Il n'y a pas véritablement de récit dans cette chronique d'un été normand. Il y a l'absolue confiance des trois protagonistes, les deux garçons et la cinéaste, dans la richesse de ce qui advient là, de ce qui se compose là.

Une chanson (oui, comme Rifle, Pony and me dans le précedent film, cette fois c'est une très belle version par Sarah Vaughan de Summertime), deux chansons (Nature Boy chanté par Caetano Veloso), sans oublier la musique malinké et la musique de cette langue, viennent tout à la fois scander, élargir et déplacer ce qui est à la fois si précisément situé et si riche d'assonances multiples.

Récit d'aventures à la Huckleberry Finn sans avoir bougé de son coin de campagne tout autant que témoignage précis et sans pathos de tragédies très contemporaines, Green Boys est un lumineux exemple des puissances narratives, émotionnelles et informatives du cinéma qui ne doivent pratiquement rien à ce qu'on nomme d'ordinaire le scénario.

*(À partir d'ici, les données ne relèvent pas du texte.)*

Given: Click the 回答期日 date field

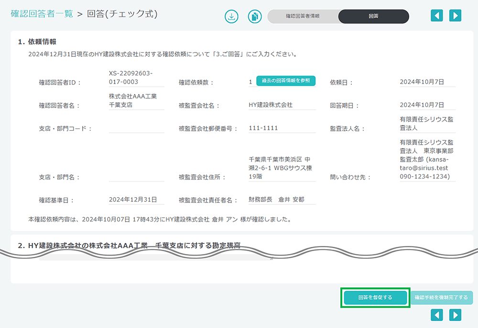Looking at the screenshot, I should [427, 105].
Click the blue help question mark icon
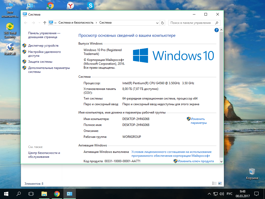Viewport: 265px width, 199px height. 217,30
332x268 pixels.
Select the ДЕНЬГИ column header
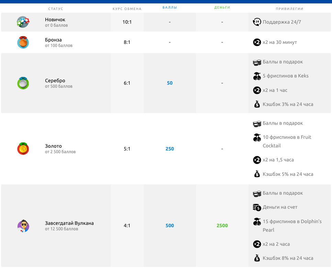point(222,7)
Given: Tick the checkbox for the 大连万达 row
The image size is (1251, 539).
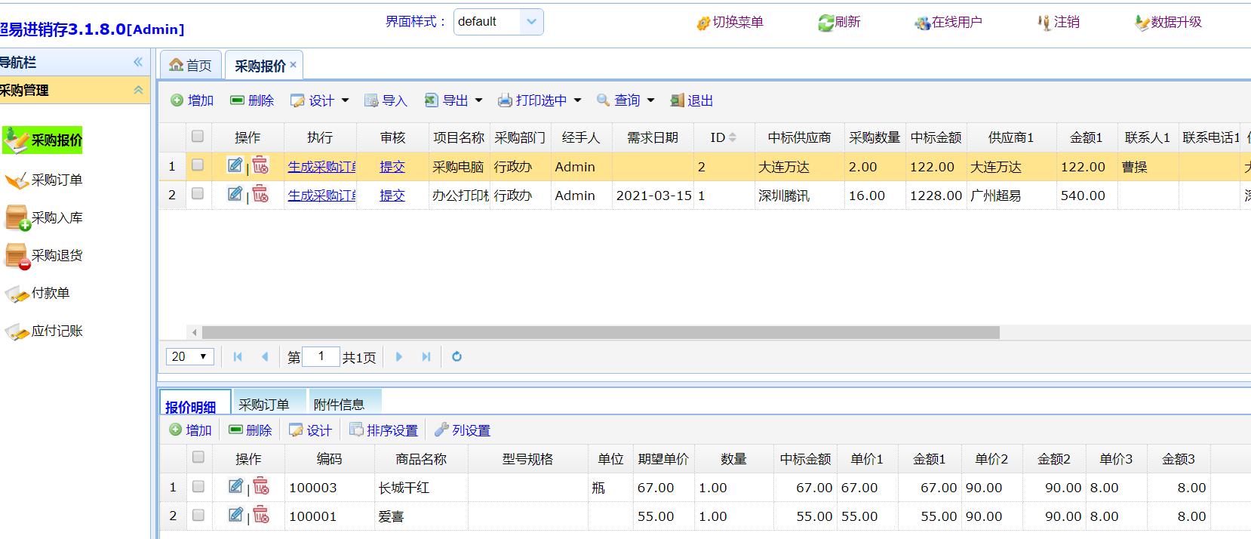Looking at the screenshot, I should [x=198, y=165].
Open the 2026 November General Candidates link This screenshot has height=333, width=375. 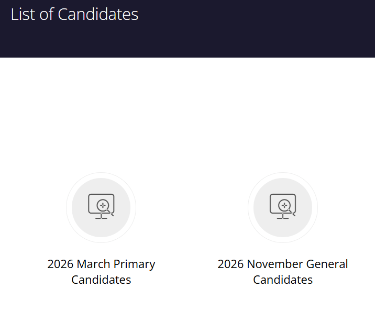coord(283,271)
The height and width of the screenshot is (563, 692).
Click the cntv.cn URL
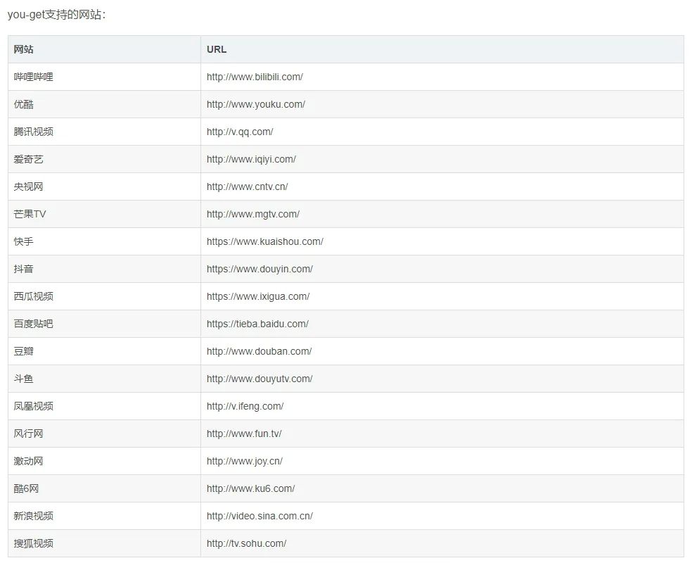(x=247, y=186)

Empruntant de toutes autres voies, sa construction précise et sensible n'en fait pas moins un conte enchanté, si réel et si mystérieux.

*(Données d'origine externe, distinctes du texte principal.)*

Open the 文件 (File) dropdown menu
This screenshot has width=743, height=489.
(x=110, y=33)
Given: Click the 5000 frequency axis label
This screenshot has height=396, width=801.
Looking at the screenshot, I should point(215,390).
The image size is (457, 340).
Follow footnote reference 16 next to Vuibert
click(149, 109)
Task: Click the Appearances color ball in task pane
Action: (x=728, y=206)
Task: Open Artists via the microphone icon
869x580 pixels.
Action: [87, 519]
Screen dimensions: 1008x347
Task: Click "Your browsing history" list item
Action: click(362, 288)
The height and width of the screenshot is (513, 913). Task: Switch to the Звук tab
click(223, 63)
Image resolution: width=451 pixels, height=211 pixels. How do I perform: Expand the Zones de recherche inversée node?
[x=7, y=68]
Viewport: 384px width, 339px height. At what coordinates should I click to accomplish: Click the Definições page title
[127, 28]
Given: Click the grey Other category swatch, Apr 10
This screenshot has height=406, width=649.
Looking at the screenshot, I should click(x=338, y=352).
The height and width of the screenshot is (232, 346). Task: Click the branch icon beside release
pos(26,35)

Green Boys sortira le 6 mai en VOD sur les plateformes UniversCiné, Orange, Canal VOD, iTunes/Apple TV, Google Play/Youtube, Filmo TV, Xbox, Arte VOD, Rakuten TV et Vitis.

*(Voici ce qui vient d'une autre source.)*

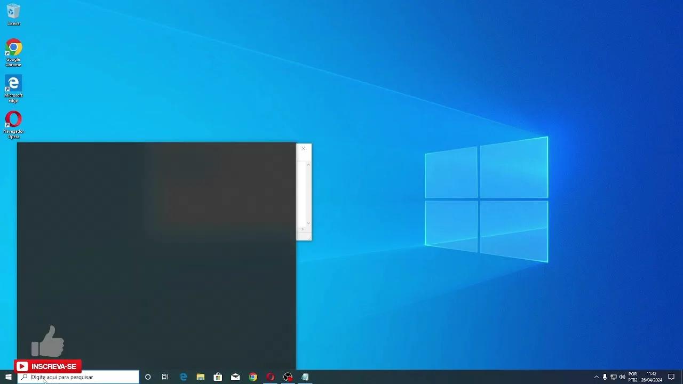Open the Microsoft Store from the taskbar
This screenshot has width=683, height=384.
(218, 377)
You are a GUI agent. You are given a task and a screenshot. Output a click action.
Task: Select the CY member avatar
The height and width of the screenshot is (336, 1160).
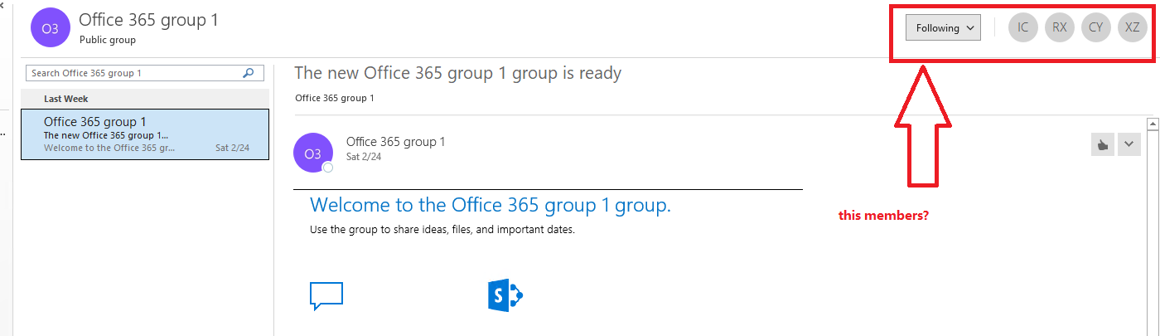pos(1095,27)
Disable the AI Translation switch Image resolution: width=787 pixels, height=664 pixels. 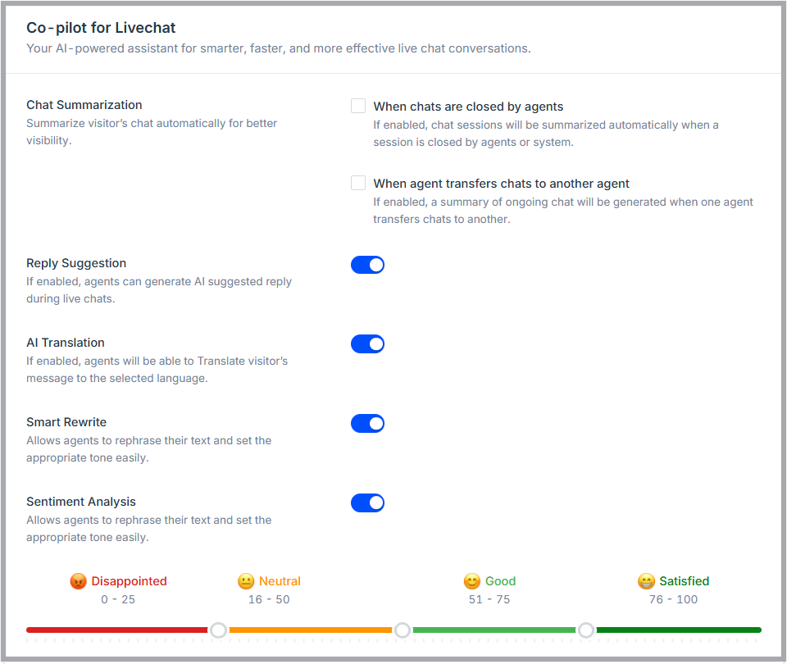click(x=367, y=343)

«Sankara n'est pas mort» de Lucie Viver, le long de la voie brisée

Des trois films, Sankara n'est pas mort semblera le plus classique, au moins dans sa construction. Il accompagne le voyage d'un jeune poète burkinabé, Bikontine, qui traverse tout son pays au lendemain de l'insurrection qui a renversé Blaise Compaoré en octobre 2014. Du sud-ouest au nord-ouest du «Pays des hommes intègres», le voyageur multiplie les rencontres, dans des contextes variés.

Off, sa voix énonce quelques-un des poèmes que lui inspirent les moments passés avec ceux qui cueillent le coton et ceux qui s'enfoncent loin sous terre chercher un or hypothétique, le docteur qui préfère soigner que diriger, l'omniprésence des grandes sociétés de l'(ex-)puissance coloniale, l'institutrice quasiment en transe pour expliquer la symbolique d'un drapeau dont la promesse libératrice reste hors de portée.

 

Bikontine et la jeune cinéaste qui l'accompagne, Lucie Viver, suivent le tracé d'une voie ferrée, la seule du pays, commencée par les Français, continuée dans les années 1980, et restée inachevée, comme les ambitions de libération et de prospérité.

Au-delà de la force des paysages et de la présence intense des personnes croisées en chemin, l'étrangeté du film tient à la manière dont il est habité à la fois par le passé et par le futur. Consciemment par le passé, inconsciemment par le futur.

Le passé, auquel se réfère le titre, c'est l'omniprésence de Thomas Sankara, le jeune capitaine révolutionnaire qui dirigea le pays de 1983 à 1987 avant d'être assassiné et remplacé par son ancien camarade Blaise Compaoré. Sankara est mort pour avoir commis un crime: il avait, en actes et en en mots, fragilisé les intérêts français et mis en évidence les compromissions des autres dirigeants de la région.

 

Figure désormais légendaire de l'espoir d'une véritable libération en Afrique, Sankara hante les paroles de très nombreux Burkinabés, son nom et son visage sont omniprésents sur les murs comme sur les t-shirts.

Et il hante le film, qui régulièrement accueille des archives télé de l'époque rappelant certaines de ses déclarations en faveur de l'autonomie économique, de l'égalité des hommes et des femmes et de la maîtrise des ressources.

Mais de façon subliminale, le film est également habité par l'avenir des images que nous voyons, l'état sinistre du Burkina d'aujourd'hui en proie au terrorisme islamiste et désormais aussi parmi les pays d'Afrique les plus touchés par le Covid-19.

C'est ainsi, dans la circulation aux côtés d'un poète pas très sûr de ses moyens littéraires et dans l'ombre d'un homme politique visionnaire mort depuis plus de trente ans, entre réalités très concrètes et imaginaires multiples, que le film de Lucie Viver invente son chemin.

Sankara n'est pas mort est disponible à partir du 29 avril sur le site de La 25e heure.